RÉFLEXIONS pour Mc 1:11-12 — le 1 mai 2019

RÉFLEXIONS pour Mc 1:11-12

Le ministère terrestre du Sauveur commence par Son ablution et par la descente sur Lui de l’Esprit Saint, suivie de l’épreuve au désert. À première vue, cela peut paraître quelque peu étrange : Jésus est né dans le monde en portant déjà en Lui toute la plénitude de Dieu.
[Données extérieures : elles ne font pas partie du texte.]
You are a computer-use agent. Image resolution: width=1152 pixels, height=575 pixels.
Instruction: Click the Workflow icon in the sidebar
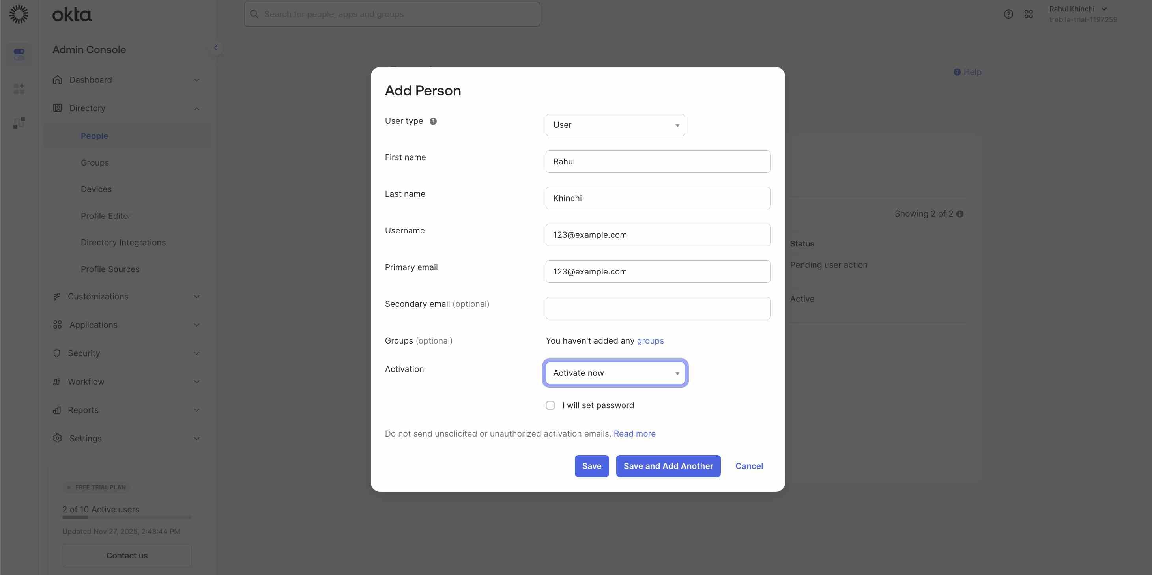(x=57, y=381)
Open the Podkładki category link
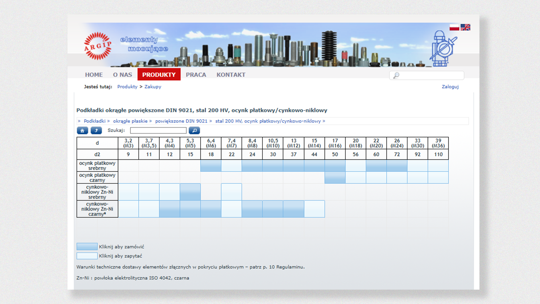 pyautogui.click(x=95, y=121)
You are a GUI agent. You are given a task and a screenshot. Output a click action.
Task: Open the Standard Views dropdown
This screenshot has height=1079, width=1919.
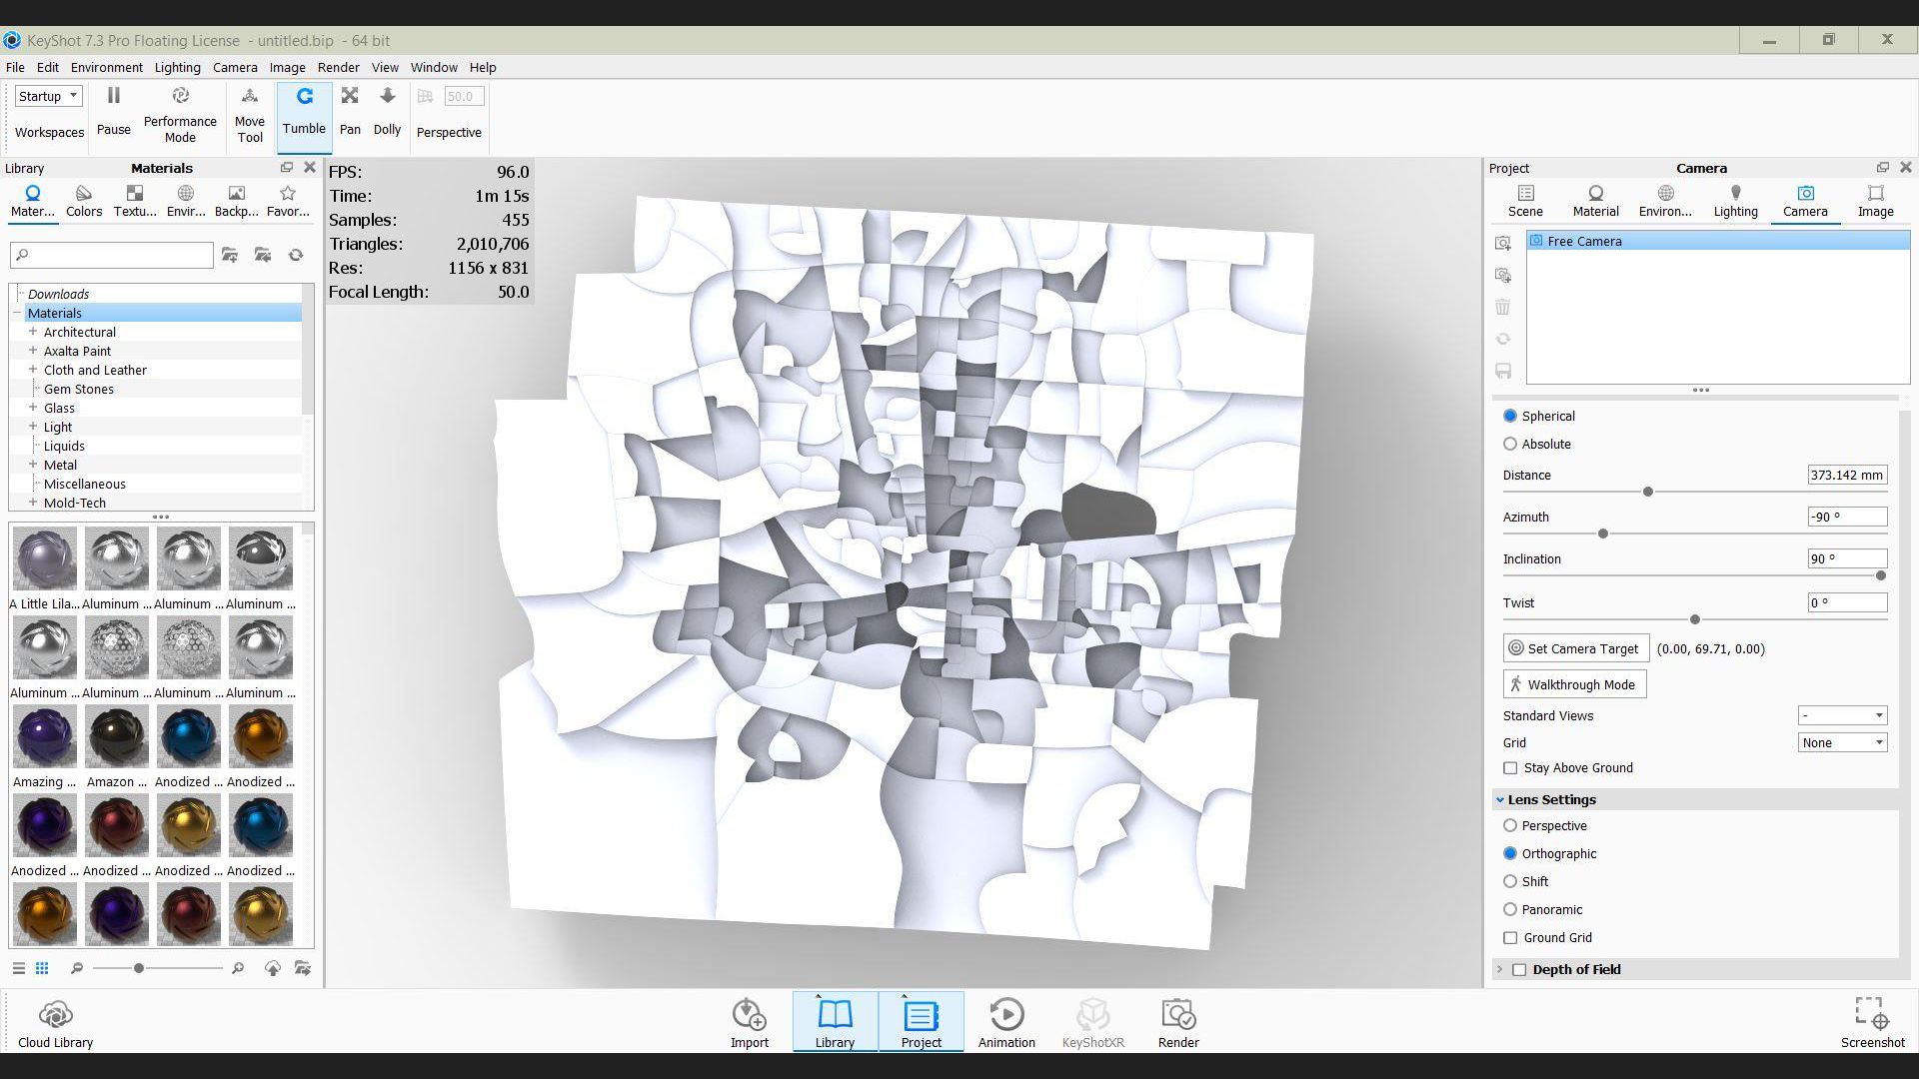click(x=1842, y=716)
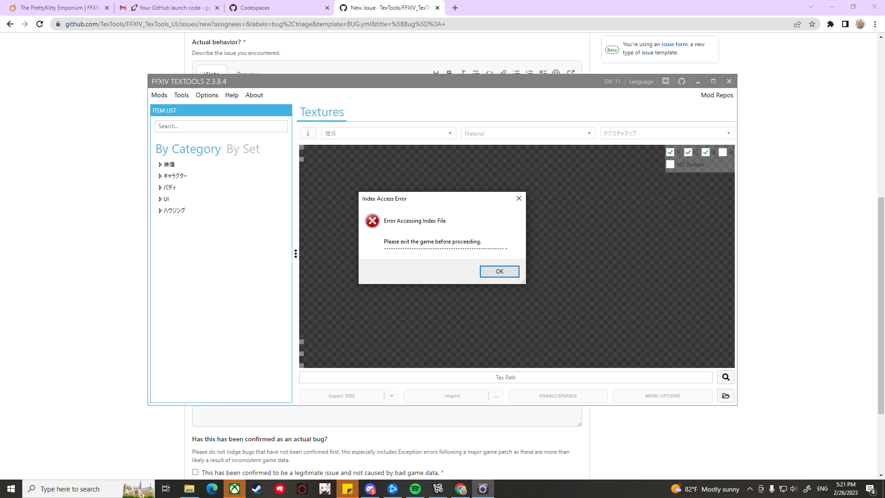This screenshot has height=498, width=885.
Task: Click the insert link icon in the markdown toolbar
Action: click(x=503, y=73)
Que pouvait-Il recevoir au moment de la descente sur Lui du souffle de Dieu ? Que Lui manquait-il ? Et quel était le sens de l’épreuve qu’Il traversa ensuite au désert ?

Sans doute, s’Il avait simplement dû passer sur la terre, même en manifestant au monde toute la plénitude divine et humaine, puis quitter ce monde comme l’avaient quitté tous ceux qui y avaient vécu avant Lui, rien de tel ne Lui serait arrivé. Mais Il est le Messie, et Il devait manifester au monde le Royaume dans toute sa plénitude.

Il ne Lui suffisait pas de naître Dieu-homme. C’était la condition nécessaire du ministère qui Lui était confié. Mais le ministère lui-même consistait en autre chose : il fallait faire en sorte que Son unicité cesse d’être quelque chose qui Lui appartienne à Lui seul, il fallait l’ouvrir au monde. Il ne Lui fallait pas seulement Se manifester comme Roi ; il Lui fallait ouvrir à tout chercheur le chemin de Son Royaume. Avec Lui devait entrer dans le monde quelque chose de plus grand que Lui-même, plus grand non par la plénitude, mais par l’étendue.

Et ce plus grand, Son Royaume, devait être ouvert au monde dans Son unité avec le Père. C’est l’Esprit Saint, la plénitude du souffle du Père, qui a rendu possible cette manifestation du Royaume au monde. Et les épreuves au désert qu’Il traversa aussitôt après la descente sur Lui de l’Esprit Saint furent une épreuve de Lui non simplement comme homme, ni même comme Dieu-homme, mais comme Roi de ce Royaume qu’Il devait devenir.

Ce n’est pas par hasard qu’elles se sont toutes trouvées liées, d’une manière ou d’une autre, à la seule question principale : quel Roi seras-Tu ? Comment régneras-Tu : selon les lois du monde déchu, en utilisant les faiblesses et les vices humains, ou comme Roi du Royaume de Dieu ? Le bon choix signifiait l’affermissement du Royaume, le mauvais son effondrement dès le commencement du ministère. Et ce fut un choix tout à fait libre, humainement libre, de Jésus. Le choix par lequel commença Son ministère comme Messie.